Elizabeth knew success very early on, but learned firsthand the difference between success and faithfulness. As an American saint, Elizabeth powerfully challenges the American tendency to view outward success as an indisputable sign of God’s grace. The experience awakened in Elizabeth a newfound love of the poor, as well as a deeper understanding of the will of God in the midst of many obstacles and difficulties on the path to a holy life.
Trust During Tragedy
“The accidents of life separate us from our dearest friends, but let us not despair. God is like a looking glass in which souls see each other. The more we are united to Him by love, the nearer we are to those who belong to Him.”

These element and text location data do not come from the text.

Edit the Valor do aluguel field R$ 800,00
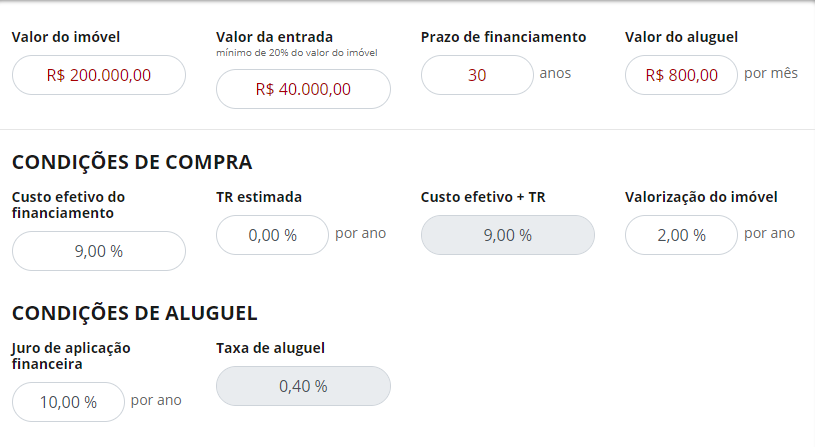 pyautogui.click(x=681, y=75)
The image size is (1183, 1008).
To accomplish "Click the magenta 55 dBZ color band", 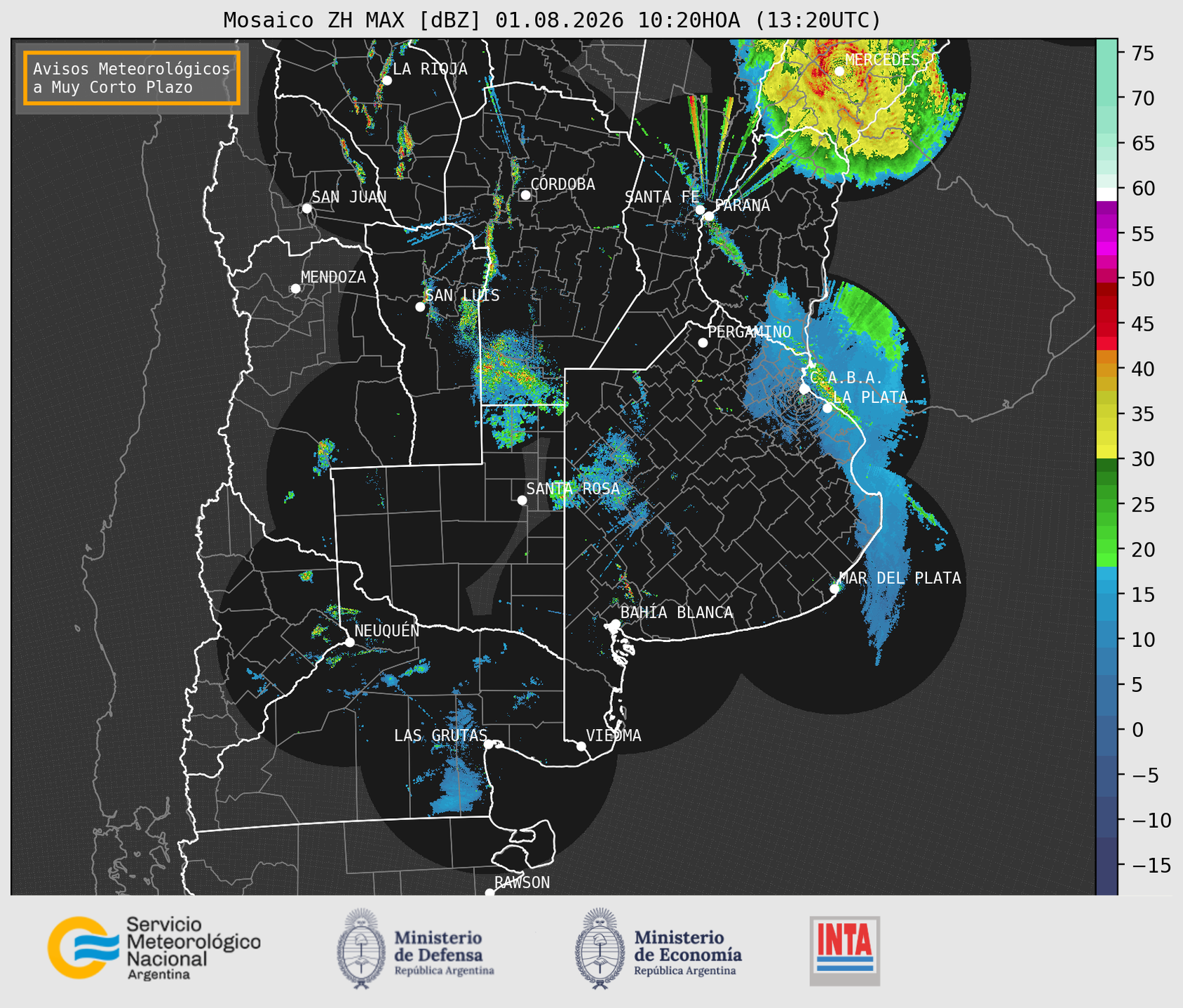I will click(1107, 233).
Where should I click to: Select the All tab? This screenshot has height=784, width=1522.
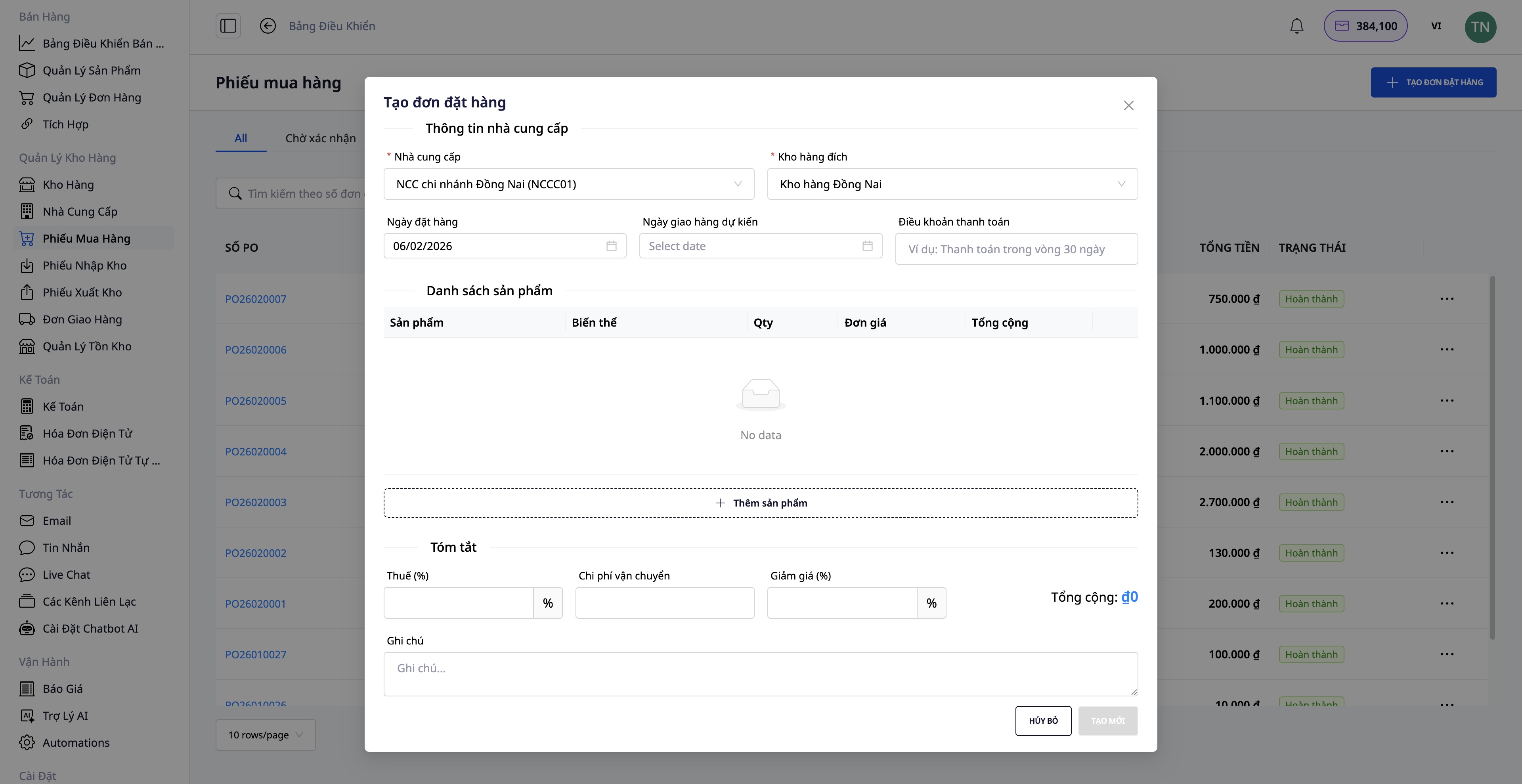(240, 138)
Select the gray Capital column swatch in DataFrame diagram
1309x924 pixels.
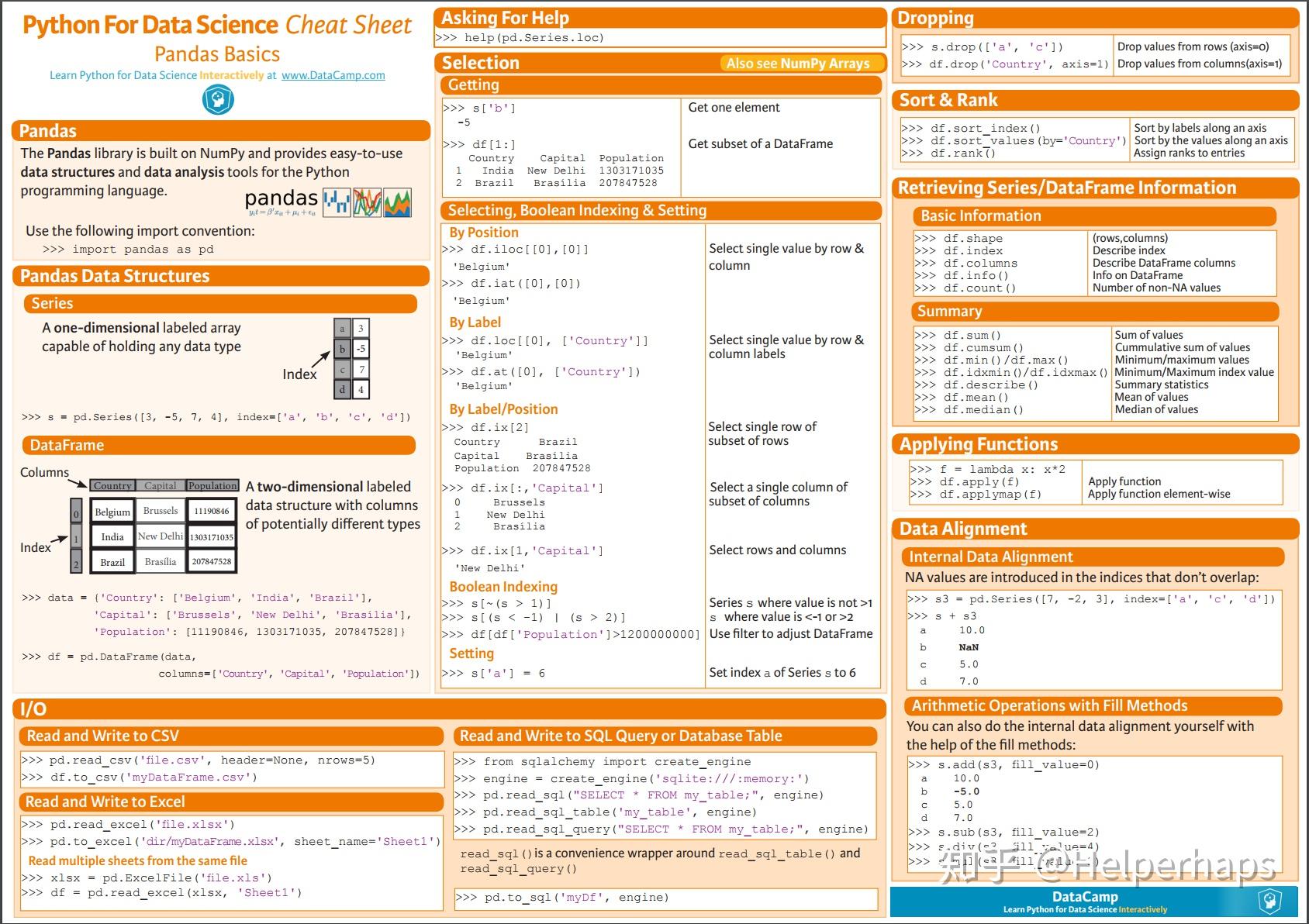pyautogui.click(x=161, y=485)
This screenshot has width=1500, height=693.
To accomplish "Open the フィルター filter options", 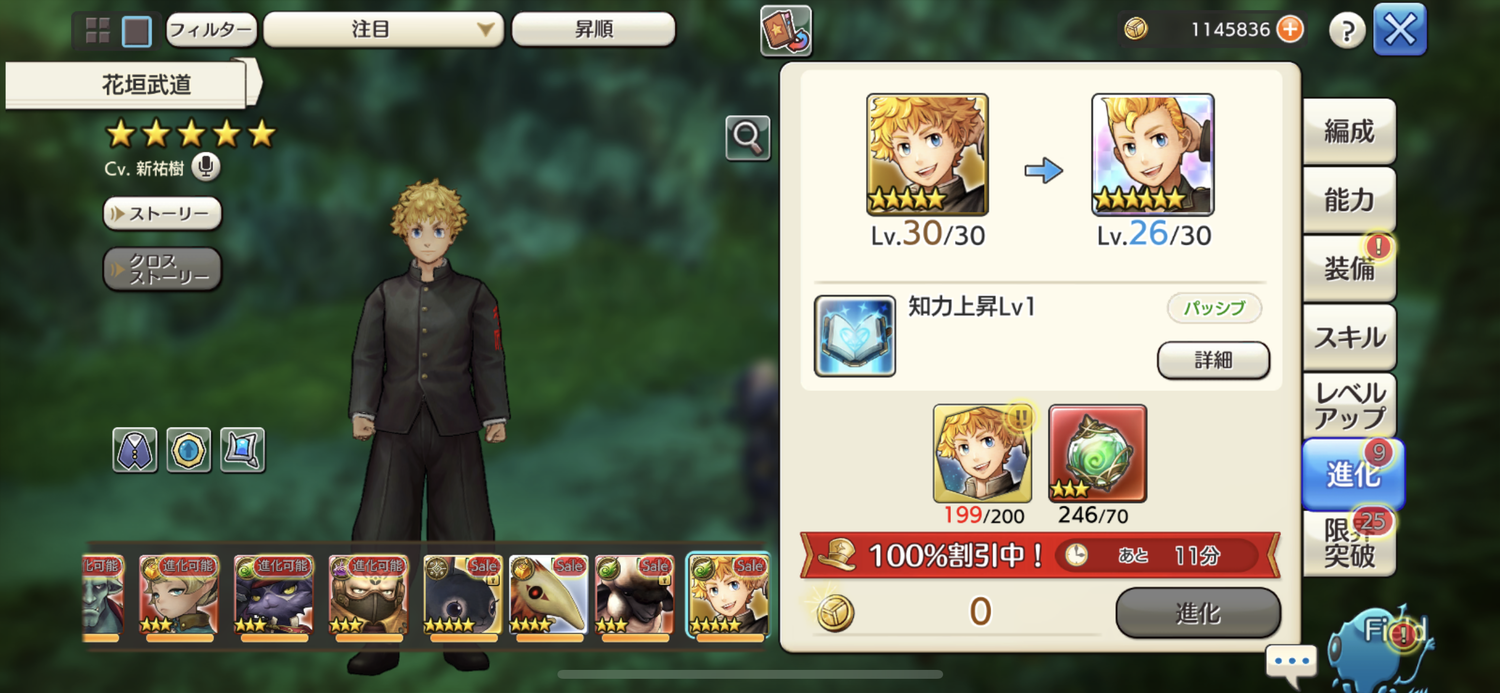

Not long after her family went bankrupt, Elizabeth and her husband William moved to Italy, where he became sick and died of Tuberculosis. Elizabeth had already lost her mother and sister early in life. Following her husband’s death, Elizabeth found consolation and hope in visiting and praying in various churches throughout Italy, and felt especially drawn to the Eucharist and the Blessed Virgin Mary even though she was still Episcopalian. Her experience planted seeds for her entrance into the Catholic Church.
Many of us, myself included, have experienced tragedy strike at the heart of a family. Elizabeth demonstrates that tragedy, though profoundly shaking, need not lead to despair, but an invitation to rely even more on the will of God.
Rejoice Despite Rejection
“Afflictions are the steps to heaven.”
When news of Elizabeth’s conversion in 1805 became public, many parents removed their children from the school where Elizabeth taught in Baltimore (after returning from Italy) and other friends no longer associated with her. Used to being a well-liked socialite, this experience must have been painful. Despite feelings of rejection, Elizabeth did not become bitter, defensive, or lose her natural joy and generosity. Instead, Elizabeth teaches us that following the will of God opens us to greater love and acceptance of others, not enmity with them.
The tragedies and setbacks in Elizabeth’s life were not enough to keep her from trusting the will of God. In her own words, “God has given me a great deal to do, and I have always and hope always to prefer his will to every wish of my own.” Let us approach this new year as St. Elizabeth Ann Seton would have, eager to both desire and do the will of God. Consider starting off 2017 with this novena to St. Elizabeth Ann Seton starting tomorrow, January 4th. Pray in a special way to desire, know, and follow the will of God as St. Elizabeth Ann Seton did.
St. Elizabeth Ann Seton, pray for us!